Arterial hypertension (AH) is a major risk factor for the development of cardiovascular diseases. It is estimated that the disease affects between 10% and 20% of the adult population and is responsible for 5.8% of all deaths worldwide. Several pathophysiologic factors are crucial in AH, including inappropriate activation of the renin-angiotensin-aldosterone system, oxidative stress and inflammation. The heart, kidney, brain, retina and arterial blood vessels are prime targets of hypertensive damage. Uncontrolled and untreated AH accelerates the damage to these organs and could cause their failure. Damage to these organs could also manifest as coronary heart disease, cognitive impairment, retinopathy or optic neuropathy. For better understanding, it is important to analyze molecular factors which take part in pathogenesis of AH and hypertension-related target organ damage. In our paper, we would like to focus on molecular interactions of AH in the heart, blood vessels, brain and kidneys. We focus on matrix metalloproteinases, the role of immune system, the renin-angiotensin-aldosterone system and oxidative stress in hypertensive induced organ damage.

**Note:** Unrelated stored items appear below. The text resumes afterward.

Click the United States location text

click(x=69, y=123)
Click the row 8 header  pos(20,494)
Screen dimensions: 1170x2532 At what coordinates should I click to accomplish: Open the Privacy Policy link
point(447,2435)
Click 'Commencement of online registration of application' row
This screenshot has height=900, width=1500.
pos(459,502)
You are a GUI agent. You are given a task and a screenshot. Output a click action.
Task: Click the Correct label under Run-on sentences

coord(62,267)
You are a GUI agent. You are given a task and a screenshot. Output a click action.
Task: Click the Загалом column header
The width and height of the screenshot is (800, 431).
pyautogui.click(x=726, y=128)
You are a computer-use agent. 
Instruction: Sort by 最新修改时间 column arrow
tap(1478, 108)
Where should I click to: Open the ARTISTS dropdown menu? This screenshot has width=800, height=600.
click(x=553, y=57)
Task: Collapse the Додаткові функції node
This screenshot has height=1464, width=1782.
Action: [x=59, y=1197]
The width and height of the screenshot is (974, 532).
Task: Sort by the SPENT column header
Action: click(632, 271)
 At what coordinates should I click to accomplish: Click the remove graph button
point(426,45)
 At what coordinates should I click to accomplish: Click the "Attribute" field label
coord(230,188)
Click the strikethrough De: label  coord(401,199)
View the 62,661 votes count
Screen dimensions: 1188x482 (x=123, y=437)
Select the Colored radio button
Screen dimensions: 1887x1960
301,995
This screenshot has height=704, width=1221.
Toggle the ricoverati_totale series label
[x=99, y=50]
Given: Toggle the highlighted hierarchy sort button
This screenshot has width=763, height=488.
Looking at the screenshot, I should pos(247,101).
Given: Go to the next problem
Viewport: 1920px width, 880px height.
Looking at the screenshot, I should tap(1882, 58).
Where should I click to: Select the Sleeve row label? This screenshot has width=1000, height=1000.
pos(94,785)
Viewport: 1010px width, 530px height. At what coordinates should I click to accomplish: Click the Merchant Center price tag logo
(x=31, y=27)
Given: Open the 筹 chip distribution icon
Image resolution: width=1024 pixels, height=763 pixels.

Keywords: arterial hypertension; blood pressure; matrix metalloproteinases; reactive oxygen species; renin-angiotensin-system; vascular remodeling.

Figure 1

Role of MMPs in hypertensive organ damage.

Figure 2

The role of immune cells in target organ damage. In response to hypertensive stimuli, the immune system is activated. Various immune cell subsets release pro-hypertensive molecules that promote organ damage via action in vasculature, kidneys, heart, and brain. Furthermore, the immune cells rise the BP via enhanced vasoconstriction and by that, worsen the course of AH. Abbreviations: BP-blood pressure, AH—arterial hypertension.

Figure 3

The RAAS system: the biological effects via angiotensin II-type 1 and type 2 receptors activation. Both systemically and locally produced Ang II bind to AT-1R and promote inflammation and cell death. Recent studies have shown that Ang II-induced activation of AT-2R and elicits the opposite functions to those of AT-1R. Abbreviations: Ang II-angiotensin II, AT-1R-Ang II type 1 receptor, AT-2R-Ang II type 2 receptor, ROS-reactive oxygen species.

Figure 4

Correlation and positive feedback between ROS, immune cells and hypertensive organ damage. Accumulation of ROS leads to activation of cells of the immune system and both factors lead to hypertensive organ damage. The organ damage intensifies ROS production and activates immune system.

Figure 5

The role of ERS in pathophysiology in TOD. Excessive ERS can trigger pathological changes within the cells, leading to its injury and impairment and eventually participating in the onset of development and progression of organ damage. Abbreviations: ERS-endoplasmic reticulum stress, VSMC-vascular smooth muscle cells, TOD-target organ damage.